I was very civilized when someone asked us exactly what we were going to do in South Africa over Christmas on holiday, for a moment we were non-plussed and he suggested walking, I spluttered and choked and drops of beer flew, imagine, where would i walk, dogs would be baying ferociously, a car might flatten me, where would I walk to, and above all why would I walk when I could swim in a private swimming pool, sit around and talk and eat and drink and talk and eat with people I can’t see every day.

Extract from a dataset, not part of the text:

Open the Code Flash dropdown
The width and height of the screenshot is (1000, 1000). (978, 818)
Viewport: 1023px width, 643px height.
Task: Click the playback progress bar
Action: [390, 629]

Walking is a strange exercise in Belgium: if you want to be king of the road, get on your feet, cars stop for you anywhere, any time (don’t try this in Italy, especially not at a pedestrian crossing), even bicycles are lower on the pecking order and should make way for you. Plus walking gives you a new perspective, you see stuff! People’s garage floors are clean enough to eat from, my kitchen floor isn’t even that pristine. I wondered about a strange woman holding her cat, intently gazing out the window, at nothing at all, I couldn’t make out if she was young or old, perhaps she’s still there. I must admit, I cheated: I cycled back home, my cultural bridge is not complete yet, and noticed the sudden quiet after 8h25 (when school starts) and the gradual undarkening of the day, tiny drops of water flew from my tyres – I vowed never to cycle if I had to wear gloves, and here we are in mid winter and me cycling with no gloves, hurray for global warming! Oops!